1.12. In this respect, the Board observes that also the experimental data filed by Respondent II under cover of the letter dated 19 April 1999, use only a controlled heating rate of 1,5 °C/min. Thus, the Board sees no reason to deviate from the findings of the oppositions division, which considered that these undisputedly late filed data were not more relevant than those provided by Respondent I under cover of the letter dated 2 March 1999 and decided to disregard them. Hence, the request of Respondent II to admit the data filed under cover of the letter dated 19 April 1999 into the proceedings is refused.

1.13. Finally, Respondent I maintained that the method of Example III would be necessarily erroneous because, independently as to how the starch solution was heated up from room temperature to 95°C, any cationized and slightly crosslinked starch similar to those of the patent examples would be fully hydrolyzed during the final 30 minutes step at 95°C under the used very acidic conditions. Thus, no such starches might ever have a %BV value of 85% or less, as required in granted claims 1 and 6, if the %BV was measured under the conditions given in Example III.

1.14. However, also in this respect the Board finds that in the absence of supporting experimental evidence the Respondents' objection amounts to a mere allegation. The results of the available data obtained at constant heating rate of 1.5°C do not allow excluding the possibility that the high %BV values measured in these experiments were due to the prolonged heating phase at controlled heating rate rather than to the 30 minutes treatments at 95°C. Therefore, also this argument of the Respondents is found not convincing.
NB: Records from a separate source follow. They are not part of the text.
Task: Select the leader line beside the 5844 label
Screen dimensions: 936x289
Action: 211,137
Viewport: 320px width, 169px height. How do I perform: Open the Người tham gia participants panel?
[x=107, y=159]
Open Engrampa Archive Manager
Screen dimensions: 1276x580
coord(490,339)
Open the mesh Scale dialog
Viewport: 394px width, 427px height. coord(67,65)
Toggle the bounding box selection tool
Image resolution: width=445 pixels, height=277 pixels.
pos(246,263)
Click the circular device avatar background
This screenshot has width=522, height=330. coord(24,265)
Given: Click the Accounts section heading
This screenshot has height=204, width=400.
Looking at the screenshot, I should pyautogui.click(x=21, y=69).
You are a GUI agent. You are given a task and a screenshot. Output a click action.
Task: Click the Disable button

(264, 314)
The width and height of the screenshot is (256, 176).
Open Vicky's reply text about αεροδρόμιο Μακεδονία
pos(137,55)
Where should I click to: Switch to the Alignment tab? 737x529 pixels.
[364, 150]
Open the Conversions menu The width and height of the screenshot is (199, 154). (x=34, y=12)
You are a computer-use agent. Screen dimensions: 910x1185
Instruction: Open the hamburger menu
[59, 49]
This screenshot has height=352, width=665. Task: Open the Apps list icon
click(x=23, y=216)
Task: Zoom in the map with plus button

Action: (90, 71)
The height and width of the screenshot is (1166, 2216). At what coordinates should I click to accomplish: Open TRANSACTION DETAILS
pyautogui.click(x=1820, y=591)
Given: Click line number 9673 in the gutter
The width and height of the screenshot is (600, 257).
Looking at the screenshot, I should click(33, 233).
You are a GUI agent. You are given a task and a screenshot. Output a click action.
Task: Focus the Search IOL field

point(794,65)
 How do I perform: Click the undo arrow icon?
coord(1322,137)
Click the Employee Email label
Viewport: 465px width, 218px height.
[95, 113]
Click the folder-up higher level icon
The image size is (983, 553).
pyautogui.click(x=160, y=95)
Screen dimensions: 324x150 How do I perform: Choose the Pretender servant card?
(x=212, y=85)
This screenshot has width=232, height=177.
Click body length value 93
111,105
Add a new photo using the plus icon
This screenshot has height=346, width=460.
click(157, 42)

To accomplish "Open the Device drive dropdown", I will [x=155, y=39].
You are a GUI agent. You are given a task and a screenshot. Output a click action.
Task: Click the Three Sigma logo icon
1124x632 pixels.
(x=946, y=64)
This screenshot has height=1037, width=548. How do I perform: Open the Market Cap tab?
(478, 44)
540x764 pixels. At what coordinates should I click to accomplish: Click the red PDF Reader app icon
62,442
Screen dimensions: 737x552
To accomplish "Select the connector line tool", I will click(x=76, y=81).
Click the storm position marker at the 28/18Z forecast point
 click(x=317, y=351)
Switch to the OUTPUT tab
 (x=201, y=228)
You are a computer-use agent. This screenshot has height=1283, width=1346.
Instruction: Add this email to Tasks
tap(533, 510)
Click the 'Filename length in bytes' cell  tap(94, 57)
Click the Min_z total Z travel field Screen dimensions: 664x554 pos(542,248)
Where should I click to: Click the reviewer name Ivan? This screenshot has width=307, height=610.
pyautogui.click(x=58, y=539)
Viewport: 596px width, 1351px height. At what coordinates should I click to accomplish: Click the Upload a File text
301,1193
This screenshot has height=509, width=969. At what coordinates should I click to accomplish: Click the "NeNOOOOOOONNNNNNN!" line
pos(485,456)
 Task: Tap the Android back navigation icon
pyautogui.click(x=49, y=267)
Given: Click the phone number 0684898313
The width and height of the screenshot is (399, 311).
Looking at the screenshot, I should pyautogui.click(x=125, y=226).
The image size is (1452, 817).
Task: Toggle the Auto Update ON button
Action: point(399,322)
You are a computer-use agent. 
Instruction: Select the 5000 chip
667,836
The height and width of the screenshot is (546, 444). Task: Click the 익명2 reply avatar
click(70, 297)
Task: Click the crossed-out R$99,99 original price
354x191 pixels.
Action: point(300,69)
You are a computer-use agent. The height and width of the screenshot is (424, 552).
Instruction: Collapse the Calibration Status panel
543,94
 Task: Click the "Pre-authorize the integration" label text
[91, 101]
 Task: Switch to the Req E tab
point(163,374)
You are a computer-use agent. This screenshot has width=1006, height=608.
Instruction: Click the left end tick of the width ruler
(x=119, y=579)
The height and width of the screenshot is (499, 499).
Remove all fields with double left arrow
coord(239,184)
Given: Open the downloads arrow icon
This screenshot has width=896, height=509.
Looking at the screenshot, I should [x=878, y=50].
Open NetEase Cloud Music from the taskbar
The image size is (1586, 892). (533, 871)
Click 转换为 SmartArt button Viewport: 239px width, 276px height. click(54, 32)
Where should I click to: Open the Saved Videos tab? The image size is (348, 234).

1.15. The Board finds, therefore, that the disclosure of the patented invention is sufficiently clear and complete for the invention to be carried out by a person skilled in the art. In particular, the Board concludes, contrary to the finding of the decision under appeal, that Respondents have provided no convincing argument or evidence showing that the patent in suit does not disclose correctly or in sufficient details how to measure the %BV.

2. It follows from the above that the subject-matter of the claims of the granted patent, i.e. the Appellant's main request, is not open to the objection under Article 100(b) on which the Respondents relied. Therefore, there is no need to deal with the claims of the auxiliary requests.

3. In the present case, the Opposition Division has not yet considered the issues of novelty and inventive step, which are essential questions regarding patentability of the claimed subject-matter. Therefore, the Board considers it as justified to remit the case to the first instance for further prosecution (Article 111(1) EPC) on the basis of the claims of patent as granted.

ORDER

For these reasons it is decided that:

1. The decision under appeal is set aside.

2. The case is remitted to the first instance for further prosecution.

3. The request for correction of the description, page 10, lines 15 to 18 is not allowed.

4. The experimental data filed under cover of the letter dated 19 April 1999 are not admitted into the proceedings.